[Entries taken from a collection]
- - - -

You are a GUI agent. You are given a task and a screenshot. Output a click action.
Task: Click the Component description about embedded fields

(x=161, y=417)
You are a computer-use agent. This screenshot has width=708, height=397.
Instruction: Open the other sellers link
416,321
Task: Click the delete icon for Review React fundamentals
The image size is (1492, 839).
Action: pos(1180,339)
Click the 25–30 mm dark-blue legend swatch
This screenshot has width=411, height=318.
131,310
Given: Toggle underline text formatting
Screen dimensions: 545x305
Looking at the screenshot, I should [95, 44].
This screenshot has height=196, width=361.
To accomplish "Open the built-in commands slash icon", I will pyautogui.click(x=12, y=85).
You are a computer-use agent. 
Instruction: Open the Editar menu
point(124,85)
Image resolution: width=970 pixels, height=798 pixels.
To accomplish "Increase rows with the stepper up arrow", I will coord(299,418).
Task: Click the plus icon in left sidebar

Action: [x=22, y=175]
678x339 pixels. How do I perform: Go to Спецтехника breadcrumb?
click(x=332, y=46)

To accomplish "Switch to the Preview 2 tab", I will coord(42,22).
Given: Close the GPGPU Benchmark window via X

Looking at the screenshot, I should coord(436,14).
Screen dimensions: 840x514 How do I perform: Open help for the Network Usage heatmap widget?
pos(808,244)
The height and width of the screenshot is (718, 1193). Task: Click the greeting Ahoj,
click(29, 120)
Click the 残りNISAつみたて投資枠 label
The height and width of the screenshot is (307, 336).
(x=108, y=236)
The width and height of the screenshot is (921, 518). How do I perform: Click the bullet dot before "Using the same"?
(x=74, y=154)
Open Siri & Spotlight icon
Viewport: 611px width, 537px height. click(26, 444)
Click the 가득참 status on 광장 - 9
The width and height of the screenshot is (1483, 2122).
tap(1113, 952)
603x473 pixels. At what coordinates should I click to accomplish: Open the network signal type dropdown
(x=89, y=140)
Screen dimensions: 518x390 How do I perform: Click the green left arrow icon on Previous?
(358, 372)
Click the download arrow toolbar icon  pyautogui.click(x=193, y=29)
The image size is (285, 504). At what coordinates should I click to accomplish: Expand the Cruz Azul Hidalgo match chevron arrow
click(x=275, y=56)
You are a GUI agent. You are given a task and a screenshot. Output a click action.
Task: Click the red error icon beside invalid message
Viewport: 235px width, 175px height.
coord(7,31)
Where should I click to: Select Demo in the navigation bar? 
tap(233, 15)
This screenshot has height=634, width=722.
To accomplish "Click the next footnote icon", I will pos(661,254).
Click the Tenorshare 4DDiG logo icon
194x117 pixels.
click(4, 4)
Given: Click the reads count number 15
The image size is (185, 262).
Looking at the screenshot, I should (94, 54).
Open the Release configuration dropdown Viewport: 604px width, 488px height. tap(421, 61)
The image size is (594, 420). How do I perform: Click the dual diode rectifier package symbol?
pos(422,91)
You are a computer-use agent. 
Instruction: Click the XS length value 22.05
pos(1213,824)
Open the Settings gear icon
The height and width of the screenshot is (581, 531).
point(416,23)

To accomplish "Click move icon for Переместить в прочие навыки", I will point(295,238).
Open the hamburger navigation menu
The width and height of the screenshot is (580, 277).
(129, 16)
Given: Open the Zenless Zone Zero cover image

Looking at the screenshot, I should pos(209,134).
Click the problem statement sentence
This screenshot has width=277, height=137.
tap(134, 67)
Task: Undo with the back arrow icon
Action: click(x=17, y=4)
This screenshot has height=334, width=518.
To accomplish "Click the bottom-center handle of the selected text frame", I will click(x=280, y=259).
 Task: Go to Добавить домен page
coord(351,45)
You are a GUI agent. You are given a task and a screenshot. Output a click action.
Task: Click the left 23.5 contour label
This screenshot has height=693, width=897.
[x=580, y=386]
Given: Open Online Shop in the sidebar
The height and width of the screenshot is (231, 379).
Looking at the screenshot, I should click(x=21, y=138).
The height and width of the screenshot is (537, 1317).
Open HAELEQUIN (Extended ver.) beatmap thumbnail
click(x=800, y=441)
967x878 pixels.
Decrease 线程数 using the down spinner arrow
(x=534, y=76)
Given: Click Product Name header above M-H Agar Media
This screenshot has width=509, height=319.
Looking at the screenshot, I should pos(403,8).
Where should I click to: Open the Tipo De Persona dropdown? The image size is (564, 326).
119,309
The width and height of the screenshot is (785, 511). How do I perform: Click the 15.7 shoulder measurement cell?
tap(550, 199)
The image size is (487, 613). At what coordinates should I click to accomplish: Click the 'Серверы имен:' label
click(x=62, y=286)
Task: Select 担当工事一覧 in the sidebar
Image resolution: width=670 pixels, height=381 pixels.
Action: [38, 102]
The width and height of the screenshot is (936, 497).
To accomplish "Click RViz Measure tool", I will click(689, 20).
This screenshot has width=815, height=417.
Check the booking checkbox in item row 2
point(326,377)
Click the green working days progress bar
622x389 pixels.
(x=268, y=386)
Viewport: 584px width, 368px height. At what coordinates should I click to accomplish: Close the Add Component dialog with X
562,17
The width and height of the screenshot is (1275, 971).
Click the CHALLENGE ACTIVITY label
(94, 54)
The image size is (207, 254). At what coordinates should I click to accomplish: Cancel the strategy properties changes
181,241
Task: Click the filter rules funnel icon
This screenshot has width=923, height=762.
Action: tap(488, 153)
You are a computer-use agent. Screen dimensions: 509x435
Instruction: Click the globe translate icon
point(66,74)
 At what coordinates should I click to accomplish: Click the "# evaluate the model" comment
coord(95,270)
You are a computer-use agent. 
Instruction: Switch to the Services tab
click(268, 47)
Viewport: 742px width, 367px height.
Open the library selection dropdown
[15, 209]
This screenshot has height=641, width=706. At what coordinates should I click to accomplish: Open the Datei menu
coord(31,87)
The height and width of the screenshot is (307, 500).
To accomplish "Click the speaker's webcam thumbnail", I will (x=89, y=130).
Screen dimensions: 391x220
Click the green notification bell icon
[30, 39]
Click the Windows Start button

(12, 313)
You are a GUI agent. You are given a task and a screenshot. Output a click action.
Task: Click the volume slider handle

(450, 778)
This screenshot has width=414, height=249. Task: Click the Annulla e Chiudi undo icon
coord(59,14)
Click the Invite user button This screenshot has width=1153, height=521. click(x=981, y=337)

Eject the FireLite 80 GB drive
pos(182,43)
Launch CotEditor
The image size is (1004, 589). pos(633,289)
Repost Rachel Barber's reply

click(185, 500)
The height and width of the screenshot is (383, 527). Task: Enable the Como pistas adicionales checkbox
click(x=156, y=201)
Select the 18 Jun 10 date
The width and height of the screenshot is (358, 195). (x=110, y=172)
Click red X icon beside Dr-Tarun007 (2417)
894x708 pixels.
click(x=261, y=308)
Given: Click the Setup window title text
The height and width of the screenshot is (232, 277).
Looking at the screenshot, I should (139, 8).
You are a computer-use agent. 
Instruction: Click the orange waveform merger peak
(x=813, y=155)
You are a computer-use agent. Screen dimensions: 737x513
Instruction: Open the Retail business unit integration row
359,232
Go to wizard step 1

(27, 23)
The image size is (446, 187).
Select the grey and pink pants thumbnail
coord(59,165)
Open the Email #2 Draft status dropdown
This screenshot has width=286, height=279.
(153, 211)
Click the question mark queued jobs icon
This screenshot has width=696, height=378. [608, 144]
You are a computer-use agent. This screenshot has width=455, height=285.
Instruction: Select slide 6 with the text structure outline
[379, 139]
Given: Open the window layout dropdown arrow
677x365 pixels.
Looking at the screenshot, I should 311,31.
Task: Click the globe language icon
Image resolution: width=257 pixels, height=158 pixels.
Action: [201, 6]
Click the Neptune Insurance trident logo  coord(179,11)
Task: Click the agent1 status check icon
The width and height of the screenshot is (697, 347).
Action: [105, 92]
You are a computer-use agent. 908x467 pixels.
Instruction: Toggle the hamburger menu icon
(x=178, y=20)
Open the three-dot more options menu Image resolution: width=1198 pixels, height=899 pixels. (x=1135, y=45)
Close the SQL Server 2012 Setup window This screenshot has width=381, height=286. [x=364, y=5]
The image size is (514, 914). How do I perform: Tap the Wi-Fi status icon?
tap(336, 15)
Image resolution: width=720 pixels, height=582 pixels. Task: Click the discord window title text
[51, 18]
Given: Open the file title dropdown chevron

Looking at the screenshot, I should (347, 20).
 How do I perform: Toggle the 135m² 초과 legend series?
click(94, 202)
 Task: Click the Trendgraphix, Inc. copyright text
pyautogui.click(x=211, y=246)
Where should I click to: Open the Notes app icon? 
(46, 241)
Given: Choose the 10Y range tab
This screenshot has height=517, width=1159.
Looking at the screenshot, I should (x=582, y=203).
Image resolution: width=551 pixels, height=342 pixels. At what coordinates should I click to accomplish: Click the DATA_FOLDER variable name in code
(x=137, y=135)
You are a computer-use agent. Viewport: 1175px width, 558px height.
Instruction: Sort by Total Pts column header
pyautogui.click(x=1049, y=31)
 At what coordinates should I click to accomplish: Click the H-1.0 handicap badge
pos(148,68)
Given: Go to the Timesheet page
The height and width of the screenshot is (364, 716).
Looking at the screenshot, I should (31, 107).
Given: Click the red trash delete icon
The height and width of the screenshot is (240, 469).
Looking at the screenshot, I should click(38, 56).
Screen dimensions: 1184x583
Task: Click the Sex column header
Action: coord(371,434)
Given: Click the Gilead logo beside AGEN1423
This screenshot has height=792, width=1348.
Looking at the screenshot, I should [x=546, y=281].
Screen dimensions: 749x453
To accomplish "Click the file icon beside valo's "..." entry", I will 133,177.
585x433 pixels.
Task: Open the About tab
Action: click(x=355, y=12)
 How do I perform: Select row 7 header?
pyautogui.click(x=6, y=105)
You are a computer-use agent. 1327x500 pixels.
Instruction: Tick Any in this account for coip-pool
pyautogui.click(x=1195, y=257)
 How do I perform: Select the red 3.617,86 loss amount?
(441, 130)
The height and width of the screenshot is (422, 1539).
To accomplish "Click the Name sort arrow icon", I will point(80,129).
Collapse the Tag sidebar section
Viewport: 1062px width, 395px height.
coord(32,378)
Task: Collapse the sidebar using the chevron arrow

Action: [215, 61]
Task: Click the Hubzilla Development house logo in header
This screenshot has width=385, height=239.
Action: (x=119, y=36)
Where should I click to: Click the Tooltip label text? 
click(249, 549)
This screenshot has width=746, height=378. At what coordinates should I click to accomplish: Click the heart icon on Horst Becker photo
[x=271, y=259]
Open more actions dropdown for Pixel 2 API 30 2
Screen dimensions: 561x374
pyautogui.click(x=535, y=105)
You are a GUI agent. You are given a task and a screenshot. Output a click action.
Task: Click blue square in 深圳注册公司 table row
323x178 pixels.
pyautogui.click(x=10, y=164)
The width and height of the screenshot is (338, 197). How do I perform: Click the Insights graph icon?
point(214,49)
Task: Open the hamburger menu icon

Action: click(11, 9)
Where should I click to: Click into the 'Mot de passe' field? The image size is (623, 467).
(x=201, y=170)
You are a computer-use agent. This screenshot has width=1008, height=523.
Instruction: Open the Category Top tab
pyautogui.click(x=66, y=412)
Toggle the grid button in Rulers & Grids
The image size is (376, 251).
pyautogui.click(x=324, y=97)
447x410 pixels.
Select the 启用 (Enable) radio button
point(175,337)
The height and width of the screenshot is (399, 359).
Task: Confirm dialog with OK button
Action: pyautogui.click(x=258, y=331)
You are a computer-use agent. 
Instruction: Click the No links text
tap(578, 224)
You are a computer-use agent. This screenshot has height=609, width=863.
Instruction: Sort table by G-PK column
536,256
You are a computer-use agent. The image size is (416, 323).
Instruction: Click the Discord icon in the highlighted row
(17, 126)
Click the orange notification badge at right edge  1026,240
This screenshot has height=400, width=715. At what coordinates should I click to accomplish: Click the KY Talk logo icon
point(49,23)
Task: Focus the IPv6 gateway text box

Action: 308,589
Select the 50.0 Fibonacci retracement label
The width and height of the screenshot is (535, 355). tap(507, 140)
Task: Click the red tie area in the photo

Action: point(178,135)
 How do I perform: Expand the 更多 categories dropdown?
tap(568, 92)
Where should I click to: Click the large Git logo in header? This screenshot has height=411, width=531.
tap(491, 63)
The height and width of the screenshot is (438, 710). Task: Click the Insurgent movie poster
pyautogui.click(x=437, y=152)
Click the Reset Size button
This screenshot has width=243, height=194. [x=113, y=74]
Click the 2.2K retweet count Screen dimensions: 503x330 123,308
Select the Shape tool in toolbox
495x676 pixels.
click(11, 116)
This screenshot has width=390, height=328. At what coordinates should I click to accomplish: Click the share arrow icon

- - - -

A single number is the whole answer: the count of lines above that hold "Setup".

2